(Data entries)
┌──
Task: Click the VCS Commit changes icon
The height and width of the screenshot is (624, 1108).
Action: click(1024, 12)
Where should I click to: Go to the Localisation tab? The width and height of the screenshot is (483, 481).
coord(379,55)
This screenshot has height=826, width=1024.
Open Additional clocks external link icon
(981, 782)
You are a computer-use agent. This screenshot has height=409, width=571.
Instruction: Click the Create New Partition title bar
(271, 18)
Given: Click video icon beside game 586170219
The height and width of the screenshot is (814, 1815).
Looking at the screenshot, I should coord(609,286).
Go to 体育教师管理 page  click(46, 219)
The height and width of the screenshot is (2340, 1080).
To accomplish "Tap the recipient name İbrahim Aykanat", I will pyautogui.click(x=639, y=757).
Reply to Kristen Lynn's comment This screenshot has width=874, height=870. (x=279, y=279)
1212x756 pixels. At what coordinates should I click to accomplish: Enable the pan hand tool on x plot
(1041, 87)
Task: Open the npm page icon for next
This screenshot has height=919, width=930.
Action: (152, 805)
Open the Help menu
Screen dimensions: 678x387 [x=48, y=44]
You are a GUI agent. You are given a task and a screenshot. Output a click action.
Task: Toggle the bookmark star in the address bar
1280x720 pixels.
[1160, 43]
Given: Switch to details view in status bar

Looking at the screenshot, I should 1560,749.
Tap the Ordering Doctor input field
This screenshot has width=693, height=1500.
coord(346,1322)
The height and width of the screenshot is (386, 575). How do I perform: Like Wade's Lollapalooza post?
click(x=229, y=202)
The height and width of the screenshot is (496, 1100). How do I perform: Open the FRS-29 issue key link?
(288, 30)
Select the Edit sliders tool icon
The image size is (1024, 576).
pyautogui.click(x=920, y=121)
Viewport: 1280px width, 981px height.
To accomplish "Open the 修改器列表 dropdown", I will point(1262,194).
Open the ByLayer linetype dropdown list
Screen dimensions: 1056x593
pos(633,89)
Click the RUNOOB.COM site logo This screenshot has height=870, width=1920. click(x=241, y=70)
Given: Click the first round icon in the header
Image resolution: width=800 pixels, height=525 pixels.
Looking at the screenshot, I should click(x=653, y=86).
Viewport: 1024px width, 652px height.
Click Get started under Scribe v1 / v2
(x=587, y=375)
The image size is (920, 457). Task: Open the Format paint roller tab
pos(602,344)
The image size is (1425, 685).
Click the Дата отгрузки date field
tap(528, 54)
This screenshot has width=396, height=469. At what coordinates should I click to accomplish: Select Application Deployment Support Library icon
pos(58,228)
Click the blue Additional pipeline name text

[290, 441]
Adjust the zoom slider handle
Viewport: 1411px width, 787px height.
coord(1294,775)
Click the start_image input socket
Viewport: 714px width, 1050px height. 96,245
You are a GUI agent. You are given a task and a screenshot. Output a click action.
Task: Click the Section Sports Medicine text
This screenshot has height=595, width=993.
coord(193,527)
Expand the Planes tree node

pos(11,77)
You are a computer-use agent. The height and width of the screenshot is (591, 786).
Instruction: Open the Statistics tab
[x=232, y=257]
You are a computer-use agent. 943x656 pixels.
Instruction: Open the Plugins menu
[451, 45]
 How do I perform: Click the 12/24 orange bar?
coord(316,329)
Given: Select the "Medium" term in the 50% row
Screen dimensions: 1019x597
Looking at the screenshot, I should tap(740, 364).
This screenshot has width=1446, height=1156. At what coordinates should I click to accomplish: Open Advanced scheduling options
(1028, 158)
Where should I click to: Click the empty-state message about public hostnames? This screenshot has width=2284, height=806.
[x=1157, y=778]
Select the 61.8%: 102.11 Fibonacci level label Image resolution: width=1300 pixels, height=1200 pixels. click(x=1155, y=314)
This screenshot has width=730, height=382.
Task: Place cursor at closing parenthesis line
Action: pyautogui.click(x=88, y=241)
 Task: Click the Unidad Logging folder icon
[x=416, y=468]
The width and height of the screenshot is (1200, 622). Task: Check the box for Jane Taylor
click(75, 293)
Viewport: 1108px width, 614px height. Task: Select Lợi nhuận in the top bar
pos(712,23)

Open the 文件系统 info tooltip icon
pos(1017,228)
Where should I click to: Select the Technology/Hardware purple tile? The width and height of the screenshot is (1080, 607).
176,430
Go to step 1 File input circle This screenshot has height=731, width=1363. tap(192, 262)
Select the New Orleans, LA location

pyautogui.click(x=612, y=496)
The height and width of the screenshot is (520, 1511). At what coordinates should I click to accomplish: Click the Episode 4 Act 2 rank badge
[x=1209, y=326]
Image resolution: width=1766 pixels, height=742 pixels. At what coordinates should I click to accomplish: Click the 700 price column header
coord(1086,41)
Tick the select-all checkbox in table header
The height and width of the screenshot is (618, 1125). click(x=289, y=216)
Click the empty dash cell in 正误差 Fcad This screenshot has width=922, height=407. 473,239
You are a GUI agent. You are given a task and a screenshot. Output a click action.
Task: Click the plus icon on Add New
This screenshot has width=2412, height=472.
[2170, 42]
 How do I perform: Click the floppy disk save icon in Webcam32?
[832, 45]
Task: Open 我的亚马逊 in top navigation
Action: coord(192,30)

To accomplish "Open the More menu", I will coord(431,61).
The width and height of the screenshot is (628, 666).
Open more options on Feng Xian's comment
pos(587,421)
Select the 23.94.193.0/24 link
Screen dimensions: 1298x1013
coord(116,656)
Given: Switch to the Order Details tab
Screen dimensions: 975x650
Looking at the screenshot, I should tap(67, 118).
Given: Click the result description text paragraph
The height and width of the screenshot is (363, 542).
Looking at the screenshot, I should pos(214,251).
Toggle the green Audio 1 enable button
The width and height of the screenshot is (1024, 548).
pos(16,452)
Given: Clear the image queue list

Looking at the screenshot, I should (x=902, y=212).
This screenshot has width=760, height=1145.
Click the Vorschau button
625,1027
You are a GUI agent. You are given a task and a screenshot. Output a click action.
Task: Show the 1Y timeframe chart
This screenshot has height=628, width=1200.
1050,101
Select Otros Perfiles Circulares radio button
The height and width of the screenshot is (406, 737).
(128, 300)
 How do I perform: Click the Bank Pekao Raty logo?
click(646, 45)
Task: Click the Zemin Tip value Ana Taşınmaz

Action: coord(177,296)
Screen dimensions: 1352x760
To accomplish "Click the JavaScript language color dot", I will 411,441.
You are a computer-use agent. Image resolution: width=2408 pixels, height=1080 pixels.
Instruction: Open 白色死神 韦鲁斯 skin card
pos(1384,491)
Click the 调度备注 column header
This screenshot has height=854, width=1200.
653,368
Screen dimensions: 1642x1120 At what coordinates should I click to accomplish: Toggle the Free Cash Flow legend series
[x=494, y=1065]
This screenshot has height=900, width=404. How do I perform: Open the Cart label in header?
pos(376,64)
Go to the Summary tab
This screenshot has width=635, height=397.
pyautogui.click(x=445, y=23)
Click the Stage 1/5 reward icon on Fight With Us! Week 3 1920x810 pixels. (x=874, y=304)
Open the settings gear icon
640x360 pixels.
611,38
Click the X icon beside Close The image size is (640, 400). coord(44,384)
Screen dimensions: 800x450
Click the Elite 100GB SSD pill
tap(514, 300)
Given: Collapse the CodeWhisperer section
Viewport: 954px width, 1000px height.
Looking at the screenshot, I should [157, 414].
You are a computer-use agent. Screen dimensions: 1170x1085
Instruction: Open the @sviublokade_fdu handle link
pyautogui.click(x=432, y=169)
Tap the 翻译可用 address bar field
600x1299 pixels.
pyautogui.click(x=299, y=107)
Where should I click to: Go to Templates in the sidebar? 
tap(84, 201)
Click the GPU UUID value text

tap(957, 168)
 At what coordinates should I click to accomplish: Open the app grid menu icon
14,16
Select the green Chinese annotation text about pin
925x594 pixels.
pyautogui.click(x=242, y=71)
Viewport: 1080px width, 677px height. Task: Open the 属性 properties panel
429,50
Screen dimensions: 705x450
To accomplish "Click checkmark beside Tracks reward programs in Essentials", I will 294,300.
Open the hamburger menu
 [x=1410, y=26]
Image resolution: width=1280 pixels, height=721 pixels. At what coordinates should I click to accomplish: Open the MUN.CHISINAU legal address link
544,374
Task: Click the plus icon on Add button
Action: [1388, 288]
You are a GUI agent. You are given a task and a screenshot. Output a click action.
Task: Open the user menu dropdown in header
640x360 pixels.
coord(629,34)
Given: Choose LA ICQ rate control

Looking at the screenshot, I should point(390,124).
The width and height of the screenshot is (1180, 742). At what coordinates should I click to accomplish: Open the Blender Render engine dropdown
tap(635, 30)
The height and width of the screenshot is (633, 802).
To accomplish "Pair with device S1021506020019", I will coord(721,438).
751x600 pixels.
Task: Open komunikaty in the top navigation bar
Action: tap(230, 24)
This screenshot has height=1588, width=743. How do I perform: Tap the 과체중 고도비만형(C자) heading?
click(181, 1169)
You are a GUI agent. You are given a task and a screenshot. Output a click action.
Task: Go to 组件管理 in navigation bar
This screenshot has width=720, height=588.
└──
## Aim of the exercise
Check each line of the entries above, and show every one holding the word "beside".

## Exercise answer
Given: Click video icon beside game 586170219
Click the X icon beside Close The image size is (640, 400). coord(44,384)
To accomplish "Click checkmark beside Tracks reward programs in Essentials", I will 294,300.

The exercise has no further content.